WHAT TO DO ::
1. From the passage on offshore oil and gas moratoria, quote word for word the part starting at "The oil and" and ending at "mitigate the impact.".
2. In the passage on offshore oil and gas moratoria, until what year did President Clinton extend the moratoria in 1998?
3. Carry on the passage about offshore oil and gas moratoria from its final sentence.

QUOTED PASSAGE ::
--- start ---
The oil and gas industry has maintained that the danger to sea creatures from seismic studies has been exaggerated. Also, they say, restrictions and other requirements such as monitoring test areas for whales, gradually ramping up noise levels to drive sea life away from test sites and restrictions on noise levels can mitigate the impact.

The concern of some lawmakers, however, is that the new studies are simply the first step in lifting the moratoria on gas and oil development that have existed across most of the Outer Continental Shelf outside of the central and western Gulf of Mexico where most U.S. offshore energy development now takes place.

"There's a need to know what resources are out there," said Sen. Larry Craig, R-Idaho, arguing for the new study.

Ed Murphy of the American Petroleum Institute, the trade group for the largest oil companies, put it slightly differently: "If the study says there's likely to be oil and gas, it would certainly raise the issue of how much (available resource) are you willing to give up for the supposed environmental gain."

The Bush administration has said it has no intention of tampering with the OCS moratoria that were first imposed by Congress on a yearly basis and in 1990 extended for 10 years by the first President Bush. In 1998, President Clinton extended them again to 2012.

Under the moratoria, waters along both the East and West coasts as well as the eastern Gulf of Mexico and some waters off Alaska are protected from oil and gas development. In a letter to lawmakers, the Interior Department said the proposed new inventory "does not affect the moratoria ... or our commitment to them."
--- end ---
INFORMATION SUPPLIED ::
--- start ---
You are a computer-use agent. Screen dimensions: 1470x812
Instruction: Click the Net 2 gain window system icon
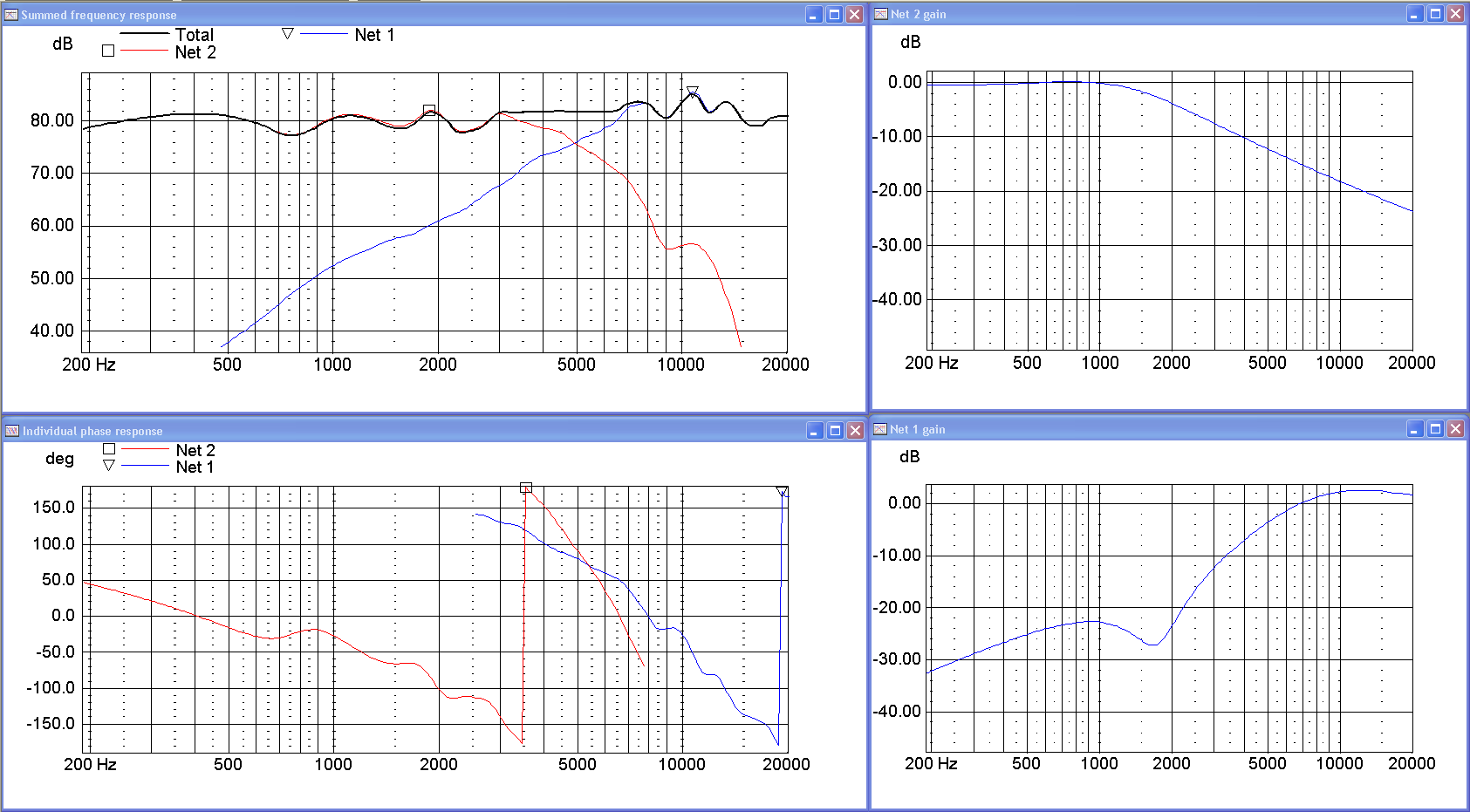click(881, 14)
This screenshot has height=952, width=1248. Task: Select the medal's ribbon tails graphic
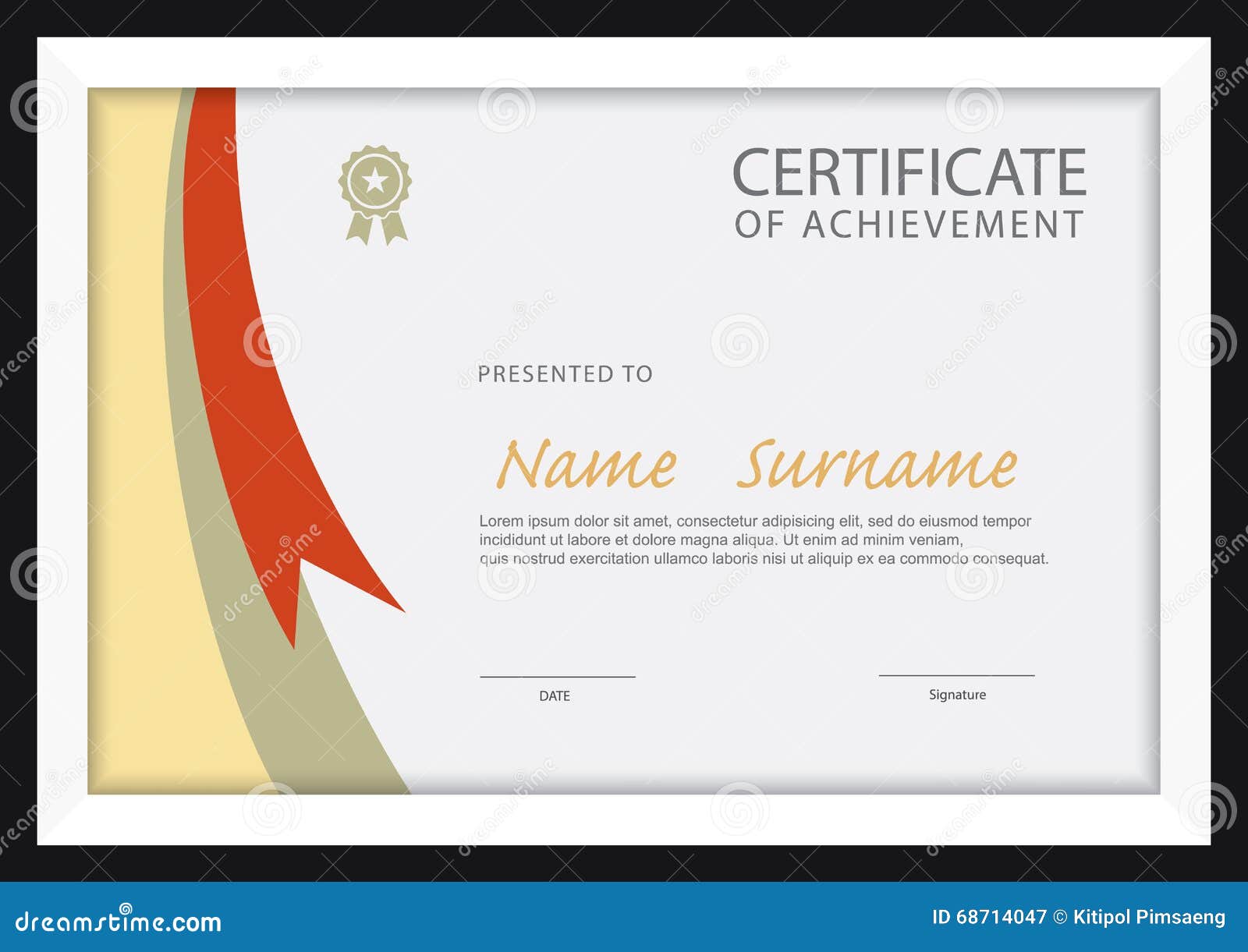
--- end ---
RESPONSE LIST ::
1.
The oil and gas industry has maintained that the danger to sea creatures from seismic studies has been exaggerated. Also, they say, restrictions and other requirements such as monitoring test areas for whales, gradually ramping up noise levels to drive sea life away from test sites and restrictions on noise levels can mitigate the impact.

2. 2012

3.
While the OCS study mandate is almost certainly to be part of energy legislation expected to emerge from Congress later this year, it is only one of many provisions attracting scrutiny.

Among key elements in the House bill are a string of proposals to spur energy development, including $18 billion in tax breaks, most of them aimed at developing traditional energy sources. Critics say the House bill gives little attention to promoting energy efficiency. A proposal endorsed by the White House for a tax credit for hybrid gas-electric cars was rejected in committee.

The House bill also:

  • Calls for developing the millions of barrels of oil that lie beneath Alaska's Arctic National Wildlife Refuge.
  • Allows companies to avoid federal royalty payments on natural gas taken from very deep wells.
  • Gives federal energy regulators authority to locate electric power lines if states fail to do so.
  • Doubles the use of corn-based ethanol as a gasoline additive.
  • Streamlines the licensing process for hydroelectric dams.